▶ _Work order_:
Among the entries that follow, how many lines contain the word "record"? Give the number alone.

+--

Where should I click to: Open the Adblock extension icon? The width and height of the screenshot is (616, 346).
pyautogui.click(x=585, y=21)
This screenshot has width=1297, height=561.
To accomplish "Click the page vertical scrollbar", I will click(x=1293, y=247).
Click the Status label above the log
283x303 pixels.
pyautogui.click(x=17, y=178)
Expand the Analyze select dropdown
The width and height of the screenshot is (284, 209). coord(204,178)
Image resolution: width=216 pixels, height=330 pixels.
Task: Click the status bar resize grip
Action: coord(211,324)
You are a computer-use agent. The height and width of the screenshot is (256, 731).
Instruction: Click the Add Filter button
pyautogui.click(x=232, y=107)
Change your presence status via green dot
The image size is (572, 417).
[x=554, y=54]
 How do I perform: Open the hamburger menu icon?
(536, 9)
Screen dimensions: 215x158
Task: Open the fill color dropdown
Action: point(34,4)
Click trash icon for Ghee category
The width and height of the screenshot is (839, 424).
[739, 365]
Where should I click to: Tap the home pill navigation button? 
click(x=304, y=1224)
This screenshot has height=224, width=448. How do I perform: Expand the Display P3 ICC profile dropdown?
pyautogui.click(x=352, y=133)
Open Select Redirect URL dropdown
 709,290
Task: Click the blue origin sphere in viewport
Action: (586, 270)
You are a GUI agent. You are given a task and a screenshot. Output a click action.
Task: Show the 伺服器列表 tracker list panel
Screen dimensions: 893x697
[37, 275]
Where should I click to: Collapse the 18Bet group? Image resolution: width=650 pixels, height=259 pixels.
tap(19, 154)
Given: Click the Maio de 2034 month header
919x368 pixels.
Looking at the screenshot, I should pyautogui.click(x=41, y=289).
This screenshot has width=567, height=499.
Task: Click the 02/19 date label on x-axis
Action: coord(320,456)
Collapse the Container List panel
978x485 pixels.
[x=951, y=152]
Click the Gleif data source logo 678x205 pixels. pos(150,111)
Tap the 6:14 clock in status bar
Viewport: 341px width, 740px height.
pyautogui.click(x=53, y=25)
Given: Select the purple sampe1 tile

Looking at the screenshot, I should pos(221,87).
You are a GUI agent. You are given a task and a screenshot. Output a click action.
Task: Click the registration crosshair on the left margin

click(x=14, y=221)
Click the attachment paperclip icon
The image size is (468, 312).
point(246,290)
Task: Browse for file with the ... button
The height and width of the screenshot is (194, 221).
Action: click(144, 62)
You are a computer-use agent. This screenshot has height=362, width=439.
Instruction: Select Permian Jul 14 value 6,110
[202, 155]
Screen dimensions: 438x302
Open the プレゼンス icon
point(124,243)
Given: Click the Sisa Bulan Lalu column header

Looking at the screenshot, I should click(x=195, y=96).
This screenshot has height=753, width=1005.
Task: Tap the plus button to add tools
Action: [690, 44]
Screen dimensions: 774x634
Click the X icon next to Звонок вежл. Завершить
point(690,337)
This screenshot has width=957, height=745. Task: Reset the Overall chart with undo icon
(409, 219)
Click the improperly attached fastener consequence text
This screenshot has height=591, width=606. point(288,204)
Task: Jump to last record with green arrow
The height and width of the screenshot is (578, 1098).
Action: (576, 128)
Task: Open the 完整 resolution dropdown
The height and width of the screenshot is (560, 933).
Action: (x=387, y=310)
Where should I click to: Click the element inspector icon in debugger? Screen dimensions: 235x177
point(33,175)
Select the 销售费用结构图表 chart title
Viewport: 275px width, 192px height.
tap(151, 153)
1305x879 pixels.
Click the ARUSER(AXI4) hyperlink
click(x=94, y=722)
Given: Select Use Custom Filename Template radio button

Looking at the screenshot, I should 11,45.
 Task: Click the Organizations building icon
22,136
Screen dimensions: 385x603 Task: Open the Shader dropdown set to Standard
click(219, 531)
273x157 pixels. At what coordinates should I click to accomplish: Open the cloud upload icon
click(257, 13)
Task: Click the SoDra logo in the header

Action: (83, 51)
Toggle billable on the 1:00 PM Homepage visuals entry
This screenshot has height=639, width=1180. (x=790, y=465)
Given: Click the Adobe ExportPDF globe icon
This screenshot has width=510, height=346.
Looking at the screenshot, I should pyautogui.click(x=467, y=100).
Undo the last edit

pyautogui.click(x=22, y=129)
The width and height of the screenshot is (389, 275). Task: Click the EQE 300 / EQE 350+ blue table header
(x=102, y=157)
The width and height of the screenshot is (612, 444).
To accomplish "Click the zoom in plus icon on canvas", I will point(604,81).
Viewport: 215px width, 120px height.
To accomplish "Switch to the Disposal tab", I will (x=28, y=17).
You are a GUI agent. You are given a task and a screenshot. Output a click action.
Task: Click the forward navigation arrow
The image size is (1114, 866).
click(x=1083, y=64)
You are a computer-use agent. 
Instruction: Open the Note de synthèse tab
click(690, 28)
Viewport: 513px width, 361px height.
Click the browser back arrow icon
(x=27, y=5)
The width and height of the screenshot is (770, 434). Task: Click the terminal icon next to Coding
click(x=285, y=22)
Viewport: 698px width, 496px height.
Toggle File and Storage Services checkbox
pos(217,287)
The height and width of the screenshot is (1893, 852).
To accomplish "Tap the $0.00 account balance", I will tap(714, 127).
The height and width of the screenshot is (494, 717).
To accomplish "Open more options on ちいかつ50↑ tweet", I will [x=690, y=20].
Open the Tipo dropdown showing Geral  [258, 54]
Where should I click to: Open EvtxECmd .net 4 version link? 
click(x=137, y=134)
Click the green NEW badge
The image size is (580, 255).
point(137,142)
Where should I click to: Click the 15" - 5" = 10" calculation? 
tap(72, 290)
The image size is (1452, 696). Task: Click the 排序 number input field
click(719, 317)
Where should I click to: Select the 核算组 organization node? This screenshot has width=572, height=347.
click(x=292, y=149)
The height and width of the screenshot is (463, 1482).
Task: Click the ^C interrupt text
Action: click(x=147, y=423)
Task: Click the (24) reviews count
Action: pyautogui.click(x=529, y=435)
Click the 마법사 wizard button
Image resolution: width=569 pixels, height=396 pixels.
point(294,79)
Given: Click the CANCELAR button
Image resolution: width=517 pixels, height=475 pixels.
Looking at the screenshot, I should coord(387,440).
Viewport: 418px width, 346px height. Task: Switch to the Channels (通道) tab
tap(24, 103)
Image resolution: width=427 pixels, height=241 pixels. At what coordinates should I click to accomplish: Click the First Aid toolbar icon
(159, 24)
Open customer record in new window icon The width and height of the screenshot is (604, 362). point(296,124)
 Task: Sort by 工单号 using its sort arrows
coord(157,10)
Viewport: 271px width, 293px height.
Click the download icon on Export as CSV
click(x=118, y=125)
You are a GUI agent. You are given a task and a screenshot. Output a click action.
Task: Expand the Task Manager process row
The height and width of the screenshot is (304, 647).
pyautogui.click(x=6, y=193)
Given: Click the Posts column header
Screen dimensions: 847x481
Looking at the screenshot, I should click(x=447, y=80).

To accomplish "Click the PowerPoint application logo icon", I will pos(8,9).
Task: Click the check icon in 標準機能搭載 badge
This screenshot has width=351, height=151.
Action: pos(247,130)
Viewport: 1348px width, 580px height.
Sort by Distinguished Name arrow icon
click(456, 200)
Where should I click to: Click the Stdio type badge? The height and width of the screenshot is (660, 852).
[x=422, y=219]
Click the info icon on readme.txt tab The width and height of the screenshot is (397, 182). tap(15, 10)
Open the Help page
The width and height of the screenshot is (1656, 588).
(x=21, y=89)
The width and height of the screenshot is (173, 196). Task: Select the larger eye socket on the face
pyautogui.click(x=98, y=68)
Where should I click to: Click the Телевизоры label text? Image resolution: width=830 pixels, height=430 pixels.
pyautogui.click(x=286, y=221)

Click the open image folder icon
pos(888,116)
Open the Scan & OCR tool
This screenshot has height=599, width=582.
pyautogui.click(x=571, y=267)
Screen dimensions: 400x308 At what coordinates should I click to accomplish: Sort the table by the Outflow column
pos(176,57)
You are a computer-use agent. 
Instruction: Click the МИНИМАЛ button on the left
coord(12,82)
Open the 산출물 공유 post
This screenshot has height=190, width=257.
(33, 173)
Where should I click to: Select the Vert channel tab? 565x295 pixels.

+--

▶ _Result below_:
2